Anti-Antivax

When you win a sporting event, you are less likely to focus on your flaws. Conversely, the loser will have to face his. The same goes with larger groups of people: when everything is going fine in any given community, we tend to overlook outliers, lone voices of dissent, those who hold and posit radical positions. We typically brush them off as “originals” if their theories are not overly belligerent; we dismiss them as crazed individuals otherwise. Cases in point: extremist religious groups, Manson-like figures, the “America first” movement…

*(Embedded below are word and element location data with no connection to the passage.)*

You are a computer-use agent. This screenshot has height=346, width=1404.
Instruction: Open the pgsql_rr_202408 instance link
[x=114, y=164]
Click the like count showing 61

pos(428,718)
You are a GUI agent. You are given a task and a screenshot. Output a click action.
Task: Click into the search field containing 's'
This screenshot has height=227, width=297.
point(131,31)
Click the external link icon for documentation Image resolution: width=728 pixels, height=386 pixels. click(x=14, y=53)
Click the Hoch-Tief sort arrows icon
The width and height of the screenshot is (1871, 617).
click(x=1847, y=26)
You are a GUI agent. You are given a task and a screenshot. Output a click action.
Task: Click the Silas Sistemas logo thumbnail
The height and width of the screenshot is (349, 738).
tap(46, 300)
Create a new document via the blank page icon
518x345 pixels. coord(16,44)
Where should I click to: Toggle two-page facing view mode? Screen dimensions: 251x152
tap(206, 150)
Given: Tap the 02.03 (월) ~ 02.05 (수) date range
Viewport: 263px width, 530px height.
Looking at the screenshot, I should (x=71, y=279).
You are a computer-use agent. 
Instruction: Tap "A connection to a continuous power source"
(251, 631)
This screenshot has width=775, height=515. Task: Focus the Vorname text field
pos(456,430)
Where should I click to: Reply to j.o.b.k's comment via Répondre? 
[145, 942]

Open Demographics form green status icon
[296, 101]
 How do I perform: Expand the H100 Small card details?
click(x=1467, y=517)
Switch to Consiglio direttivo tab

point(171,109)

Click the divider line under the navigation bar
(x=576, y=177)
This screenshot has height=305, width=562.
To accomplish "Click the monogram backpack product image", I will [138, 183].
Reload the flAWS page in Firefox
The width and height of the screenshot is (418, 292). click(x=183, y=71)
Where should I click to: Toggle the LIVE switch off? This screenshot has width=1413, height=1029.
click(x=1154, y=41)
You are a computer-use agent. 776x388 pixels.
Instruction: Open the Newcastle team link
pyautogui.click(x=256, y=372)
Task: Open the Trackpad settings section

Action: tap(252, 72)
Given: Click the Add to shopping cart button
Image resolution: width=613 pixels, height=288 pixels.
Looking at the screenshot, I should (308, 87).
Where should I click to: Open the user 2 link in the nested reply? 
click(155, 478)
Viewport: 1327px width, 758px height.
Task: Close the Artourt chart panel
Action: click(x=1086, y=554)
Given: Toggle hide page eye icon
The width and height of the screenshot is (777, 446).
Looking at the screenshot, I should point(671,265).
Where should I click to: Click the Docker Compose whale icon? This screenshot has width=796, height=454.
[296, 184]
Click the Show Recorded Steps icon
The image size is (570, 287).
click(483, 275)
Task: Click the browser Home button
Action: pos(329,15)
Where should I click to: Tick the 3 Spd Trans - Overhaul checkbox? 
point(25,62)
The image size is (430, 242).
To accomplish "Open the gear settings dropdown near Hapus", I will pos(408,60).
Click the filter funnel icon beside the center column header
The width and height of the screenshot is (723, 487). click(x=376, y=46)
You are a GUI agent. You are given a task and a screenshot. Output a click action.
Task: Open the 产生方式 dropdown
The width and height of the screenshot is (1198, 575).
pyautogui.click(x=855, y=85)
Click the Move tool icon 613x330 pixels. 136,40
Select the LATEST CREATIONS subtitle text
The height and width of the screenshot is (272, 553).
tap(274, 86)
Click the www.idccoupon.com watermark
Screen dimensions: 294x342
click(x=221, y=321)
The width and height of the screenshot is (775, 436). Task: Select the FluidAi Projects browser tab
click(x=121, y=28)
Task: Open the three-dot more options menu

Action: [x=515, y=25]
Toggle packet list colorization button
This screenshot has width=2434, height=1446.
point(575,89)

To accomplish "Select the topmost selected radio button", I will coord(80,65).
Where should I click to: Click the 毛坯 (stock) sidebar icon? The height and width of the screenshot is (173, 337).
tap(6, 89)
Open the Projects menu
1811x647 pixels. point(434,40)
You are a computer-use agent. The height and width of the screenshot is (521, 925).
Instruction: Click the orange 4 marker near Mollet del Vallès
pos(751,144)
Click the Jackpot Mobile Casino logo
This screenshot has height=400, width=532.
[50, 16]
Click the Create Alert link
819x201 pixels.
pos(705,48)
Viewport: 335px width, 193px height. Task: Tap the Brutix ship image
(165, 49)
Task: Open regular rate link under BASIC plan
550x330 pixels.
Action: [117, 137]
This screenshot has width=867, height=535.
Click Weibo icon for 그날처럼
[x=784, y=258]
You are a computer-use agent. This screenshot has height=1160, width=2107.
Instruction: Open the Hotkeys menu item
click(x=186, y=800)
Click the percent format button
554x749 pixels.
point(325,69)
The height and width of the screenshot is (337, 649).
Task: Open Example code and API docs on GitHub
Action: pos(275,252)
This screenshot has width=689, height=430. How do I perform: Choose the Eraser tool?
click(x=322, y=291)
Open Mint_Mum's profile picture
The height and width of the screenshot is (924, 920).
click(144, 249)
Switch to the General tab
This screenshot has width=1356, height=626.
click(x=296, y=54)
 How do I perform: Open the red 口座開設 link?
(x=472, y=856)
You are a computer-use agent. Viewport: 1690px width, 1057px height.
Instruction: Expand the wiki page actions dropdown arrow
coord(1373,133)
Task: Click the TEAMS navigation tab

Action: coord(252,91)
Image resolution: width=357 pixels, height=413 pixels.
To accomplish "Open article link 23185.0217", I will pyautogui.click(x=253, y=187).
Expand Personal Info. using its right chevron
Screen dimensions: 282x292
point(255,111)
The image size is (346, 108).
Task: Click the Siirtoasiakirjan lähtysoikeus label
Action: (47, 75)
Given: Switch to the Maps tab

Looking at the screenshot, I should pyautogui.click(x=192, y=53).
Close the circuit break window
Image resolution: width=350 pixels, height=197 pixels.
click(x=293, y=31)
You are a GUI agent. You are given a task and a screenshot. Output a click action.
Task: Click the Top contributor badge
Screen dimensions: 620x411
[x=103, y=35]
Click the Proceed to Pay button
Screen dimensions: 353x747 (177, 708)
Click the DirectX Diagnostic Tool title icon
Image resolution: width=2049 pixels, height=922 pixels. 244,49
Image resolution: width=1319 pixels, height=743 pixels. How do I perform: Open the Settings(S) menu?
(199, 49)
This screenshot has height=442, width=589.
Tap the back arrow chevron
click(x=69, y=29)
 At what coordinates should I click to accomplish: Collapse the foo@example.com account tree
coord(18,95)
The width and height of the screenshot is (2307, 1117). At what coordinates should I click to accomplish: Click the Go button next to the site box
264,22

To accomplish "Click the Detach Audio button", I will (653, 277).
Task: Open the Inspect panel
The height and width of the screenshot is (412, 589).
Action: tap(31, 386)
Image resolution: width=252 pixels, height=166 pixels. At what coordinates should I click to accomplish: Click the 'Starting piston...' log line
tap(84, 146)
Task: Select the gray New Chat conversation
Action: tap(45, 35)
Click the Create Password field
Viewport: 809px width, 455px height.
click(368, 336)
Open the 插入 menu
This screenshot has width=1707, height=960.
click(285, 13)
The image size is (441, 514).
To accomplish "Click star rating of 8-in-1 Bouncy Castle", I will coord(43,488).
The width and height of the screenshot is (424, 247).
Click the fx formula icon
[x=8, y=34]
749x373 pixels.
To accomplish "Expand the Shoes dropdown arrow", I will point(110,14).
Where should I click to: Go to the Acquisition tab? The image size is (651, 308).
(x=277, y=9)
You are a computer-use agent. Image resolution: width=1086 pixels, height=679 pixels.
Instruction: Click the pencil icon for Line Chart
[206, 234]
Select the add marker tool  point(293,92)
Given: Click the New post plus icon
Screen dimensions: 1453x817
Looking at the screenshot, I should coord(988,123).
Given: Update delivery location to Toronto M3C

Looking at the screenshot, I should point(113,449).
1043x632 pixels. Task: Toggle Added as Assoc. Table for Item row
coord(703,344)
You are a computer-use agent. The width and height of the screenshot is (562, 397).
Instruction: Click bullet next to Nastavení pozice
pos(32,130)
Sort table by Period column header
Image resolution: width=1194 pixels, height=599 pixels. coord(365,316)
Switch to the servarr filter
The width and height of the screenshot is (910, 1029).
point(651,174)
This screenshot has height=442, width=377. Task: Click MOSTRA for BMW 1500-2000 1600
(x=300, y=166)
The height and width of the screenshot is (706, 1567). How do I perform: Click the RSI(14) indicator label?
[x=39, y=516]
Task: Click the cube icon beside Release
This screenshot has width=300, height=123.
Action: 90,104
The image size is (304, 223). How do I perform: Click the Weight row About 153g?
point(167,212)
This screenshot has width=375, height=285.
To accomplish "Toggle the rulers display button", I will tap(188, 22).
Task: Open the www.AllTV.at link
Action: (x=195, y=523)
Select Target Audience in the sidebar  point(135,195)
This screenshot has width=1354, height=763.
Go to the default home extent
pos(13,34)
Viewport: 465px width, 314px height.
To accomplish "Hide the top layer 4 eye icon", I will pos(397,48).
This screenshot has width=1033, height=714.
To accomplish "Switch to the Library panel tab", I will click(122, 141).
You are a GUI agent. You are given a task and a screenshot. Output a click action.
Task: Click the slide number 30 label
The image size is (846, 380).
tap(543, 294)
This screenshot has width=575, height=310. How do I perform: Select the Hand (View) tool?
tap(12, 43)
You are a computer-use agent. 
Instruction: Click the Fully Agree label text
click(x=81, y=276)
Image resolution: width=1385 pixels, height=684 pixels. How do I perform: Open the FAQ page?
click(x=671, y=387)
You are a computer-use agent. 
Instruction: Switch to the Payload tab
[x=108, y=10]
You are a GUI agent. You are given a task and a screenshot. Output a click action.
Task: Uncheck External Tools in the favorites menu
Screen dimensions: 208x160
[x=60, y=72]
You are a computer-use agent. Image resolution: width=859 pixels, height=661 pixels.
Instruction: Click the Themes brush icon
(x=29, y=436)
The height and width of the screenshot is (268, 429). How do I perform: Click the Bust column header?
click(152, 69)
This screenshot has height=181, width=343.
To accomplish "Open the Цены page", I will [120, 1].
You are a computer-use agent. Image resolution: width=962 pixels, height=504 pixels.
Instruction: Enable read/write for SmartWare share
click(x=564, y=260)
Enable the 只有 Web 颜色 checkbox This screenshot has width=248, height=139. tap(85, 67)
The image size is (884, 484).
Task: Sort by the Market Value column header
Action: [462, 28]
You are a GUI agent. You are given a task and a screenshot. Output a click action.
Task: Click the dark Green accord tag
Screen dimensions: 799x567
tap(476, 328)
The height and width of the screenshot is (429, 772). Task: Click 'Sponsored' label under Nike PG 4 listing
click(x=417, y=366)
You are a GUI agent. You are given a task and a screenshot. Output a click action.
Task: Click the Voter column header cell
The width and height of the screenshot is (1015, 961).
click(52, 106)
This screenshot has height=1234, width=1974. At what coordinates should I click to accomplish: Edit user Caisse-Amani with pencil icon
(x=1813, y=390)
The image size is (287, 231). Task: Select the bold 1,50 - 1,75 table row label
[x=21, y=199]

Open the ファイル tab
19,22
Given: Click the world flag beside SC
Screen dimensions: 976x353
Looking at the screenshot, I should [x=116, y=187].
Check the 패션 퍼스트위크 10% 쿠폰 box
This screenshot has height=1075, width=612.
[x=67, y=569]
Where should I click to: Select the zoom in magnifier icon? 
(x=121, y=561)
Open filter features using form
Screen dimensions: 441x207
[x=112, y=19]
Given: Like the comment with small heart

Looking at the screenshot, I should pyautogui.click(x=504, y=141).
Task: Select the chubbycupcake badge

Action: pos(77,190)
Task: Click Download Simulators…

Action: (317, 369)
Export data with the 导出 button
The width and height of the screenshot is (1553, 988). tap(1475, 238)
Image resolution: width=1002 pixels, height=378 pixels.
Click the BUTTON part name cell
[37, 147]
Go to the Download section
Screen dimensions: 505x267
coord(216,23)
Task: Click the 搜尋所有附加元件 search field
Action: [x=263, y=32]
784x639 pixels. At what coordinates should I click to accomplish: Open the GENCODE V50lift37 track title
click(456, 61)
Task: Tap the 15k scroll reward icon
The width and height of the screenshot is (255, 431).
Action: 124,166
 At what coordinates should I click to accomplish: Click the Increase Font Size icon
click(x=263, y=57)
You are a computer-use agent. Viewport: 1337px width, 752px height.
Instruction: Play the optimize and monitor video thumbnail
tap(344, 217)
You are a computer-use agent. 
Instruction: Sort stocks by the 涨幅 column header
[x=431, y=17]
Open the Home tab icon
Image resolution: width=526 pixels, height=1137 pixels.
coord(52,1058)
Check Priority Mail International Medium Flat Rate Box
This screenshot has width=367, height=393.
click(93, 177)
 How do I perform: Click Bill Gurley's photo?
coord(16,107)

However, when a major crisis arises, we are suddenly faced with a tidal wave of questionable opinions, mostly brought on by fear and incomprehension, often coalescing around the very same extremist outliers we used to overlook. For they magically appear to have been the voice of reason all along, while the moderate majority was simply oblivious and/or ignorant and/or wrong. Such is the antivax movement: for years, we heard about people who refused to vaccinate their children in fear of a host of ludicrous diseases, the most absurd being that vaccination causes autism. That claim was fraudulently pushed by now former British physician Andrew Wakefield and has been debunked by every legitimate medical organization in the world. Nevertheless, Jenny McCarthy (in)famously blamed vaccines for her child being autistic…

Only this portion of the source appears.